The Two-Character Play is partially autobiographical. The actor Clare and especially the character Clare are loosely based on Williams’ sister, Rose, and the actor Felice and the character Felice on Williams himself. The "confining nature of human existence" was a major theme throughout his work and this play is seen to be his most personal interpretation.

It took Williams over ten years to write The Two-Character Play, longer than any of his other plays.

== Plot ==
The characters in this play, Felice and Clare, are two actors on tour; they are also brother and sister.

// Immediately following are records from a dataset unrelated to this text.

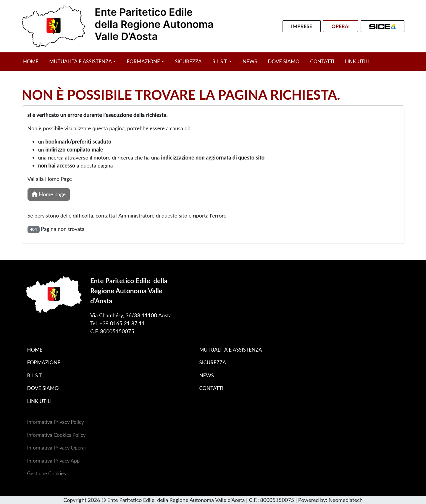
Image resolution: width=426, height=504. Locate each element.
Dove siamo (284, 61)
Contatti (322, 61)
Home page (49, 194)
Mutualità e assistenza (80, 61)
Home (31, 61)
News (250, 61)
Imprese (301, 26)
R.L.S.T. (220, 61)
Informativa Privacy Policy (56, 422)
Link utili (357, 61)
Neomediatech (345, 500)
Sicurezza (188, 61)
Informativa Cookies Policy (57, 435)
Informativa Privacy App (54, 460)
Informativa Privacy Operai (57, 447)
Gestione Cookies (46, 473)
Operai (341, 26)
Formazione (143, 61)
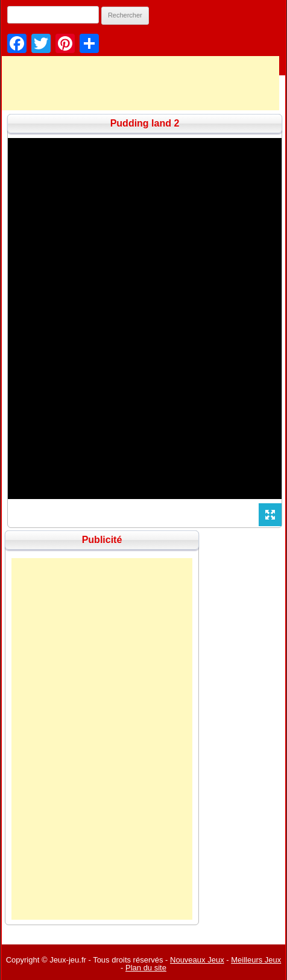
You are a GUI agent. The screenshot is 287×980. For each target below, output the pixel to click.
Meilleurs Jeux (256, 960)
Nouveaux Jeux (197, 960)
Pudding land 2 (145, 123)
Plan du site (146, 967)
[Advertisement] (102, 739)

They find themselves deserted by their acting troupe in a decrepit "state theatre in an unknown state". Faced (perhaps) by an audience expecting a performance, they enact The Two-Character Play. Out Cry, a second version of this work, premiered at the Ivanhoe Theatre in Chicago in July 1971 and had its Broadway premiere, directed by Peter Glenville and co-starring Michael York and Cara Duff-MacCormick, in 1973, running from March 1 to 10 at the Lyceum Theater following one preview performance on February 28.

The plot is confusing and difficult to follow, with little sense of a resolution. The Two-Character Play has a concurrent double plot with the convention of a play within a play scenario. The characters of Clare and Felice are psychologically damaged from witnessing the traumatic murder/suicide of their parents. They have remained recluses in the family home since the incident and are attempting to make hesitant contact with the outside world. As the actors dip in and out of performance, improvising parts not memorised or not yet written, it becomes increasingly difficult to differentiate the actors from the characters and reality from theatrics.

== Performances ==
The London premiere featured Peter Wyngarde and Mary Ure, and its director was James Roose-Evans. Williams then revised the play, and the revised version, under the title of Out Cry, received its first performance in Chicago with Donald Madden and Eileen Herlie.

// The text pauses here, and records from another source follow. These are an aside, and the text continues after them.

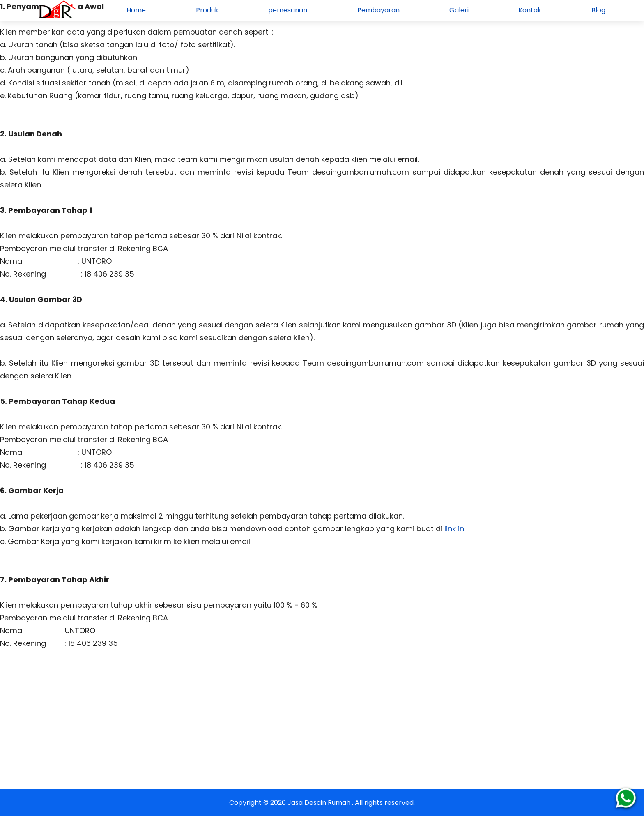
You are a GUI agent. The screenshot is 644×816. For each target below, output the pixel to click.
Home (136, 10)
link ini (454, 528)
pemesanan (288, 10)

The play was produced in San Francisco before it moved to Broadway. David Merrick produced the play on Broadway in 1973, under the title of Out Cry.

A 30th Anniversary production (of the 1975 version) was staged in Australia in 2005 at the University of Melbourne with siblings Stephen Ryan and Sarah Ryan playing the roles of Felice and Clare. For his performance as Felice, Stephen Ryan won the Murray Sutherland Prize for the most outstanding performance in a dramatic production at the University of Melbourne. San Francisco's Theatre Rhinoceros staged the show in January 2012.

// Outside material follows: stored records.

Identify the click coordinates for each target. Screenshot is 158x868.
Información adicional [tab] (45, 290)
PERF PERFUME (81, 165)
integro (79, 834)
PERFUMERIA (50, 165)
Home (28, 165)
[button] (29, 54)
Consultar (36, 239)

The play was produced at London's Jermyn Street Theatre in October 2010. The production starred Catherine Cusack and Paul McEwan, and was directed by the then-Artistic Director of the theater, Gene David Kirk.

The Two-Character Play ran Off Broadway at New World Stages from June 19 to September 29, 2013, starring Amanda Plummer and Brad Dourif.

The play was produced as a senior directorial at The College of William and Mary in October 2013. Spooky Action Theater produced the play, with David Bryan Jackson and Lee Mikeska Gardner, directed by Richard Henrich.

In March 2014, the 292 Theatre on East 3rd Street in New York City mounted a production of The Two-Character Play which ran from March 19 through April 26, directed by Romy Ashby, and starring husband and wife Charles Schick and Regina Bartkoff.

In July 2017, Playhouse Creatures Theatre Company produced an acclaimed production in New York City (at the Duo Theatre on East 4th Street). The production was directed by Austin Pendleton and starred Irene Glezos and Joseph W. Rodriguez. This production transferred to the NOLA Tennessee Williams Festival (Playhouse Creatures Theatre Company and Southern Rep co-producing), in March/April 2018.

The Two-Character Play was the first play produced by the Texas theatre company Bliss Out Productions in April 2023. The production was directed by Jax Schuck and starred Carly Geary and Blake Kump.